Friday, April 22, 2005

holistic knowledge

It surprises me that lots of people are terrified of multi-sensory worship experiences. (sorry, did I just use the word experience? We’re even afraid to engage the spirit and so prefer the intellect. We prefer to learn rather than to know. We can’t trust our senses, our emotions, our feelings. It seems, at times, that even our own motto at work, “to know Him and to make Him known,” would be more appropriately stated, “to learn about Him and to teach others about Him.” When God uses the word know he is talking about the kind of knowledge that Adam had of Eve when children resulted. He is not referring to Adam’s knowledge that Eve likes tulips, drinks cream in her coffee, and enjoys warm bubble baths with soothing adagios played by string ensembles.
We’re too easily confused. Ironic that the bible is so chock-full of multi-sensory worship, the smell of a burning sacrifice, or smoke rising as prayers. Sensory metaphors are used to implant the understanding into the whole person. Taste and see that the Lord is good. The teaching of God is like honey on my lips. You can feel the effects of the wind, but you can’t see where it comes from or where it goes…”
In our fear of trusting anything but our intellect to approach God, we miss out on knowing Him as we could. We actually fall short of loving Him with our heart, soul and strength – our emotions, spirit and bodies.

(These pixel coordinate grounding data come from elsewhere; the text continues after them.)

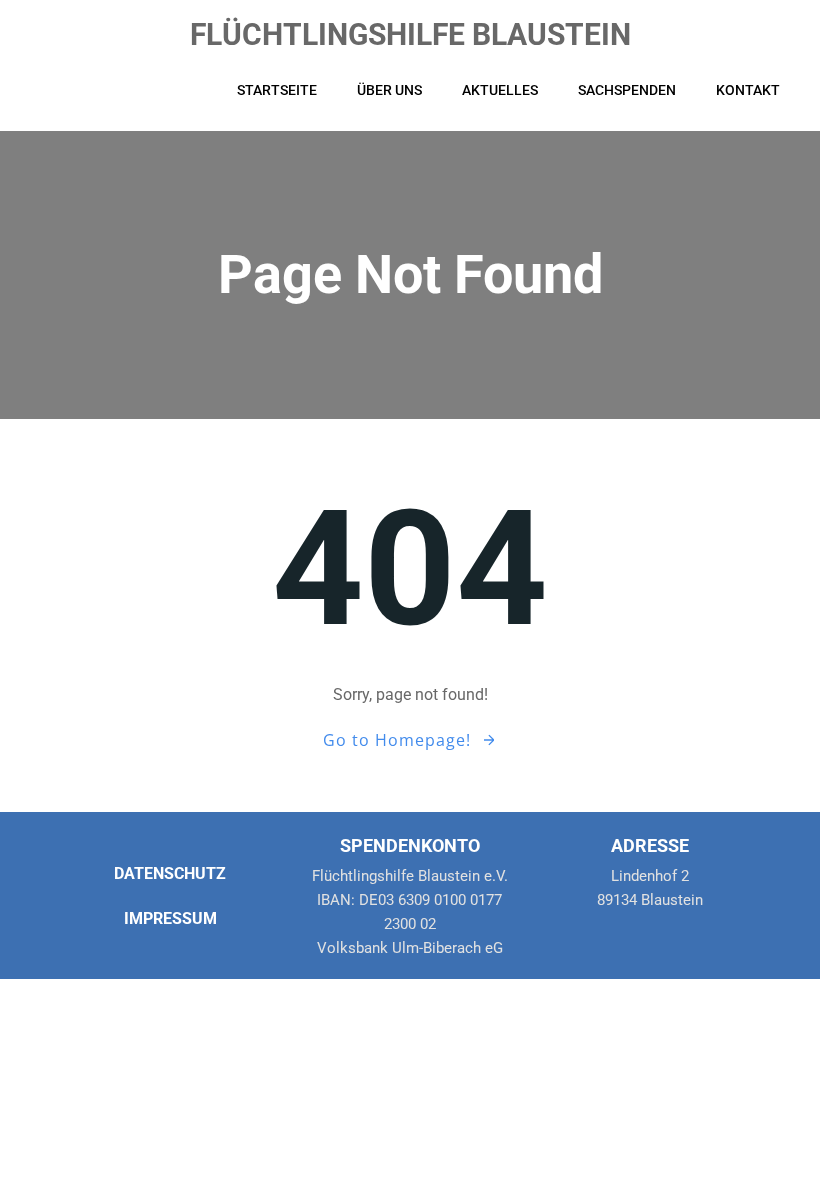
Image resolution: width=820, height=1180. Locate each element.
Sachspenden (627, 90)
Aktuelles (500, 90)
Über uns (389, 90)
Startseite (277, 90)
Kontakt (748, 90)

God has even asked us to read the bible in a multi-sensory way. We are asked to connect with God’s jealousy and pain in His people’s wayward hearts, by using marriage and romantic metaphors. Our responses to these metaphors allow us to identify with God on some tiny level by calling upon our emotional, even physical responses.
Ezekiel, lay on his side with a pile of cow manure in front of his nose, staring at a model of Jerusalem for a VERY long period of time. It’s as if God is saying, “Get the picture? Now do you understand what I experience?” In the revelation, John describes what he saw, heard, smelled, and yes, that he had a complete emotional breakdown and wept uncontrollably when the search in all of heaven and earth for one to open the scroll seemed to produce no result. Isaiah describes the sounds in the temple, thunder, fluttering wings, smell of smoke; and he even has his lips burned by a hot coal from the altar. Jesus didn’t say, “I am the living water” while standing at a lectern speaking to sleepy parishioners, he was standing beside a river where a priest was wading with a pitcher and pouring out water. He was teaching an object lesson.
We have allowed ourselves to use language that refers to a more holistic God experience, but we have narrowed or co-opted their meanings. Though Jesus spoke of the Spirit as something that could be felt but not defined or understood, we don’t trust things that we feel and therefore try to understand Spirit intellectually. He said, “that which is flesh is flesh, but that which is Spirit is spirit.” In other words, “go ahead and try to explain the natural, but you don’t stand a chance with the Spirit.” The Spirit can only be understood with the spirit, a Jesus Himself said, can only be felt. I fear, that as a result, we don’t trust the Spirit. Too often, I feel that sola scriptura stifles our ability to hear and feel the Spirit.
In our frustration, we’ve changed the meaning of spiritual to refer to religious subject matter, morality, behavior, and theology – all things that can be outlined, codified, bulleted, and measured.
The problem with the spiritual is that it is too easily confused with the emotional. Neither seems as trustworthy as the intellect. But to know someone is very different from learning about him. We are told to memorize and learn and meditate on scripture. No doubt this approach will cause ownership and even knowledge of God. But Jesus also told us that there is more that He will later reveal to us through the Spirit. Sorry, but to acquire this revelation, one is going to have to deal with feelings and a greater amount of faith and discernment than is required of an umbrella trust in the validity of the written scripture. It is one thing to say, “God said it, and I believe it,” it is quite another to feel that your relationship with God is strong enough that you say, “though it was spoken inside me, I recognize that as the voice of God, and I believe it.”
Perhaps we will have to trust in the midst of confusion and access the spiritual through the emotional. Go ahead and check it out against the written revelation, but don’t close your heart to a living, breathing, speaking relationship in favor of an intellectual knowledge of someone who never speaks to you.
Taste and see that the Lord is good. Smell the fragrance of Christ on His people. Feel the Spirit as it blows through the recesses of your soul. Hear the gentle, quiet whisper in a world of a earthquakes and fire.